Principle 4. When I left the CofE, there were processes in place trying to "encourage" parishes who held the Resolutions to drop them when they fell into interregnum so that they could get a "good priest". They were told that "many priests were unlikely to take up a position in a parish which refused the ministry of women". Can it be that this principle means that a priest who is pro-W"O" will take up a parish which is orthodox in its outlook and respect that? Will he ensure that he will teach the orthodox faith, or will he be true to his principles and try and turn his parish? To flourish means to grow. Does that mean that the pro-W"O" party will ensure that there are sufficient numbers of orthodox priests for that growth to occur? What if that number dwindles? What about isolated orthodox individuals who have no local orthodox parishes but have to travel far and wide? Will there be a commitment to an orthodox church in each deanery, or within a benefice? And what of the incumbent himself? Is he really a priest? In the far future, if there is a far future, what will guarantee a priest really being a priest without him carrying around his genealogy?

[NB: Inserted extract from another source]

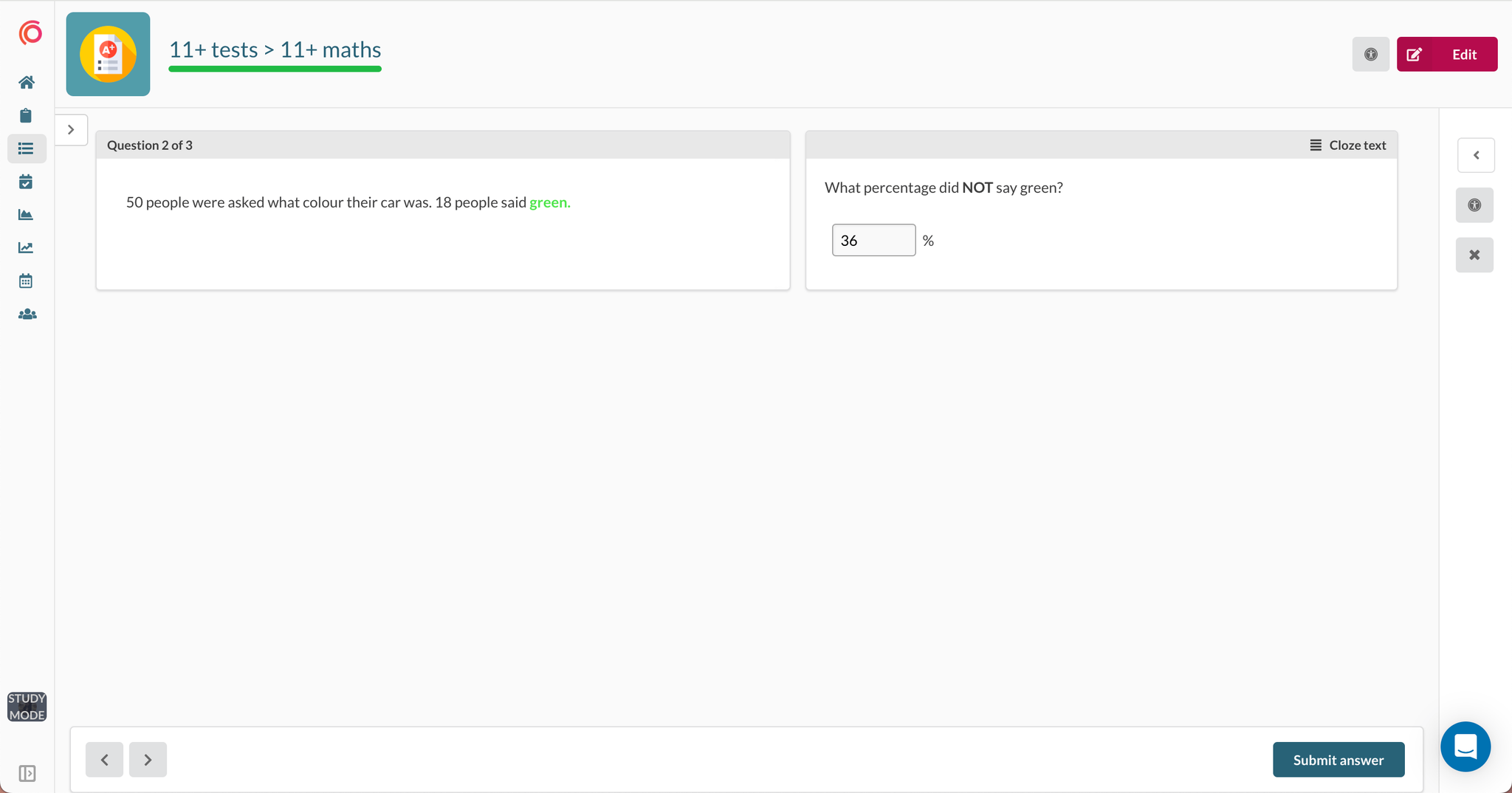
Task: Click the red Edit button
Action: tap(1446, 54)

Principle 5. It would be wonderful to see the CofE at peace in itself so as to commit to the mutual flourishing of its members.This is something that all Churches need to do and to think about seriously. I do, however, still fail to see how communion can be gradated. One is either in communion  or excommunicate, and this can only be in reference to Our Lord Jesus. If two Christians are in communion with Him, then they must necessarily be in communion with each other despite appearances to the contrary. We are in communion with Him if we keep His covenant. While individuals fail, the Church as a whole does not, i.e. membership of the Catholic Church ensures communion with Our Blessed Lord Jesus. There can be no middle ground. Of course, I am always accused of being a black-and-white thinker unable to see the shades of grey or the different colours of God's creation. Yet, God Himself has created a universe in which a statement and its logical negative cannot be true simultaneously ceteris paribus. The only possible recourse is that "communion" here in this principle means different things to different bodies. This is fine, yet given that it is the goal of each Christian to bein in communion with Christ, must he be in communion with Him in every sense of the word the CofE means or will some meanings do and others not? Is there a necessary criteria for being in communion? If this is the Eucharist, then what can be done with those who cannot receive any "sacrament" confected by a female "priest"? Are they in communion, or not?

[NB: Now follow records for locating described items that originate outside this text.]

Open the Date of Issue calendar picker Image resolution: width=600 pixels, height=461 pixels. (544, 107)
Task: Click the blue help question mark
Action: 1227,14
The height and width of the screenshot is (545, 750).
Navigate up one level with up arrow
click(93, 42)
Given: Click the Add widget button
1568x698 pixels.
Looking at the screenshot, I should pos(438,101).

The CofE has set a rod for its own back and yet is committed to receive the blows from this rod. Fair enough - it will have my prayers that it may find that way of honouring all its members and, despite the clouds of theological occlusion, at least put folk on the road to Christ. For me, the whole thing raises questions that do not seem to have any sensible or coherent answers, nor does it demonstrate a commitment to what we received in our history. The Vincentian Canon has long since been ignored. The CofE and I walk apart irreconcilably with the status quo but, I hope, peaceably. We have separate rooms in the House of One, but I look forward to our time in the common room.